September 18, 2018
It’s not unusual for property professionals of all types to find themselves in emergency situations requiring a quick financial fix. Likewise, when a promising opportunity appears suddenly on the market, it can be extremely useful to have a short-term funding option at hand to enable you to make the most of it.
But do you know your bridging loan from your Second Charge mortgage? Can development finance cover a sudden shortfall? And what could possibly go wrong if you’re relying on a ‘common-or-garden’ business overdraft? Here, we’ll go over the pros and cons of the various short-term finance options open to property developers and investors. At the end of it, you should have a clearer idea of the type of funding that will best meet your needs.
Construction and refurbishment snags are a fact of life; third parties can let you down, and delays in releasing cash from elsewhere can put your immediate project plans at risk.
Here are some common scenarios where short-term finance is required:
When these types of cash issues arise, the quicker you can resolve them, the less chance there is of any further delays or complications. With this in mind, here are the options you might want to consider...
This is the classic ‘raiding the piggy bank’ scenario, involving the transferal of personal savings to meet the immediate needs of your property business.
Where funds are available, this may seem like the easiest and most obvious way to solve a short-term problem — and it avoids having to rely on external sources of funding.
Bear in mind, however, that if you’re trading under a limited company structure, the process is not quite as simple as transferring money from one account to another.
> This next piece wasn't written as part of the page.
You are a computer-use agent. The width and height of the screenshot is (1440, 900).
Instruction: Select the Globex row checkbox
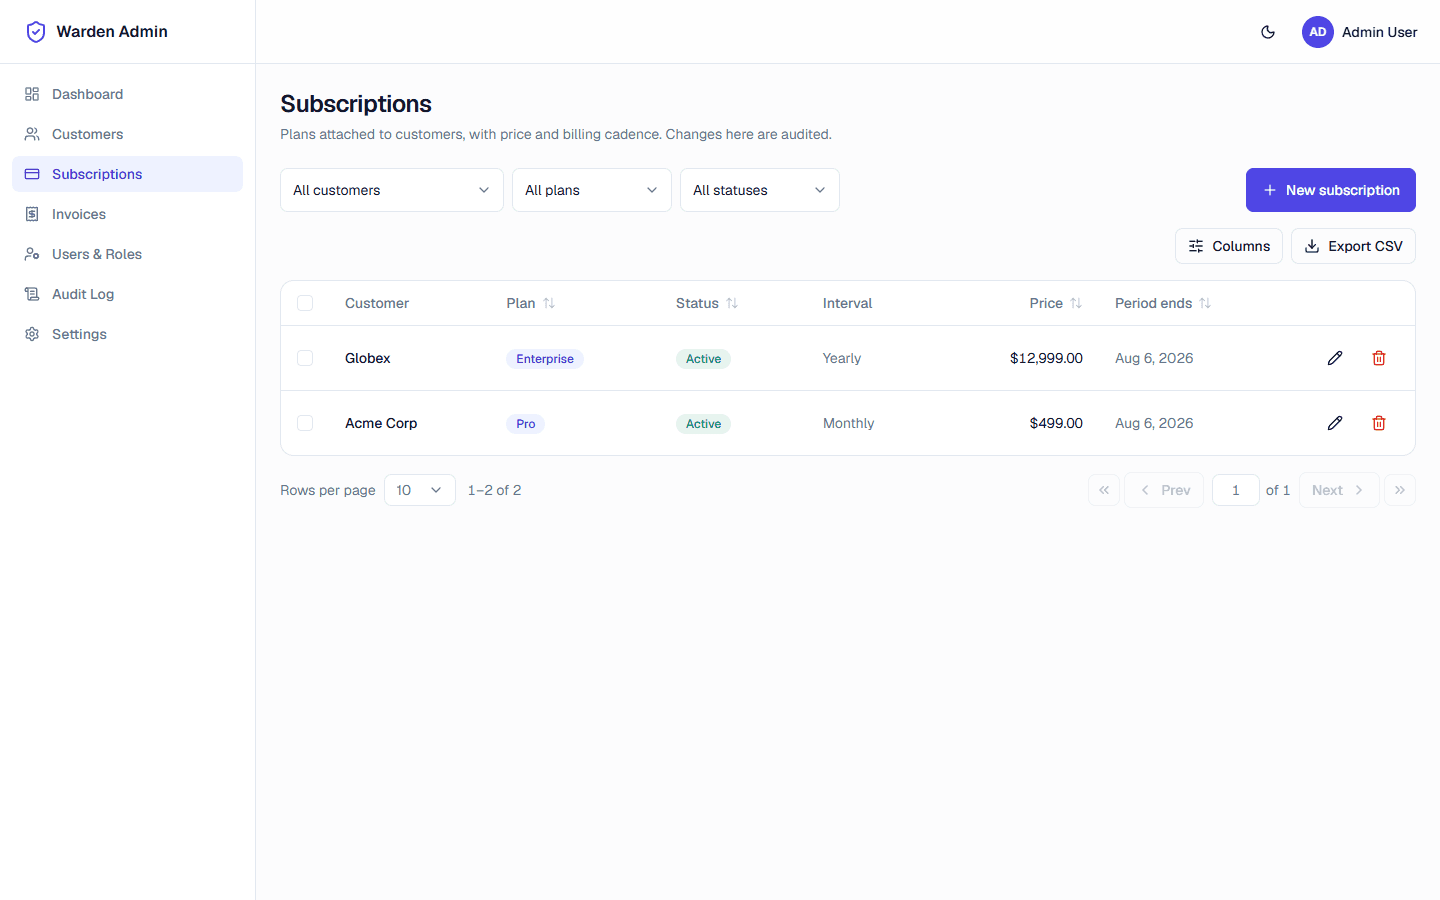[x=305, y=358]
To ensure that it’s treated correctly for tax purposes, you will need to formalise the transaction (most likely as a director’s loan).
It’s also important to be aware that “borrowing” funds from tax-efficient investment vehicles (e.g. pensions and ISAs) may mean losing some of the tax advantages you might have built up. Even if it is possible in theory to arrange a transferral from your personal funds, it’s not always the best or most cost-effective option.
Beyond personal funds, when property professionals require finance, it’s natural to turn to the bank as a first option. That said, more than half of smaller firms cite an inability to source funding as the most significant challenge faced by their business. It suggests that traditional sources of funding — banks in particular — are slow to meet the needs of businesses.
If you have a strong existing relationship with your bank and they are already familiar with your business model, this can greatly increase the chances of a relatively swift loan approval. On the other hand, if this is a first-time application for finance, the bank will almost certainly need to conduct thorough eligibility and due diligence checks. Even if you get a positive decision at the end of it, just be aware that the often drawn-out nature of the approvals process can make it difficult to rely on a bank if you need short-term finance in a hurry.
This can be a viable option if the amount you need is relatively small (i.e. within the maximum limit of your credit card or overdraft). To rely on it, you also need to be sure that you will be able to repay the debt quickly, otherwise the cumulative effect of high-interest rates will mean that you could end up paying a lot more than you would through alternative methods.
If you already have a mortgage in place, one option for finance involves extending the amount you borrow under that loan (i.e. first charge remortgaging). The problem, though, is that remortgaging isn’t always practical for many borrowers. For instance, your circumstances might have changed since your initial application for finance, meaning that you may find it hard to pass the lender’s affordability test - or rearranging the current loan may mean being hit with a much higher rate of interest for the entire loan, or large early repayment charges.
In these circumstances, a second charge mortgage is a useful alternative; basically a second loan from a different lender that sits on top of your current mortgage. It can be especially valuable for buy-to-let landlords. For instance, you could take a second charge loan to release some of the equity from a current rental investment property and use it to fund the purchase or renovation of a further property.
Banks don’t always fully understand the needs of property professionals, so agreeing on funding from a traditional lender can be a drawn-out headache.
Development finance can offer a much more accommodating alternative, and it can be suitable for new builds, conversion and refurbishment alike. If you need to alter the terms of your agreement to meet new, short-term requirements, a tailored, personalised approach means that (depending on the circumstances) your needs are much more likely to be met compared to the often rather inflexible approach taken by banks.
Originally devised to provide buyers with stop-gap finance to fund their purchase, bridging finance is a form of short-term, interest-only lending that can actually be used in a wide range of circumstances.
For instance, you might need a cash injection to meet a previously unforeseen need to purchase additional equipment or hire extra labour, or to fund an auction deposit until such time as more permanent finance can be put into place. With an ‘open-bridge’ borrowing arrangement, there is a cut-off point by which the loan will need to be repaid (usually a year), but crucially, there is no penalty for early repayment. And with minimum borrowing amounts as low as £30,000 with no set maximum, it’s both flexible and capable of being tailored to your exact needs.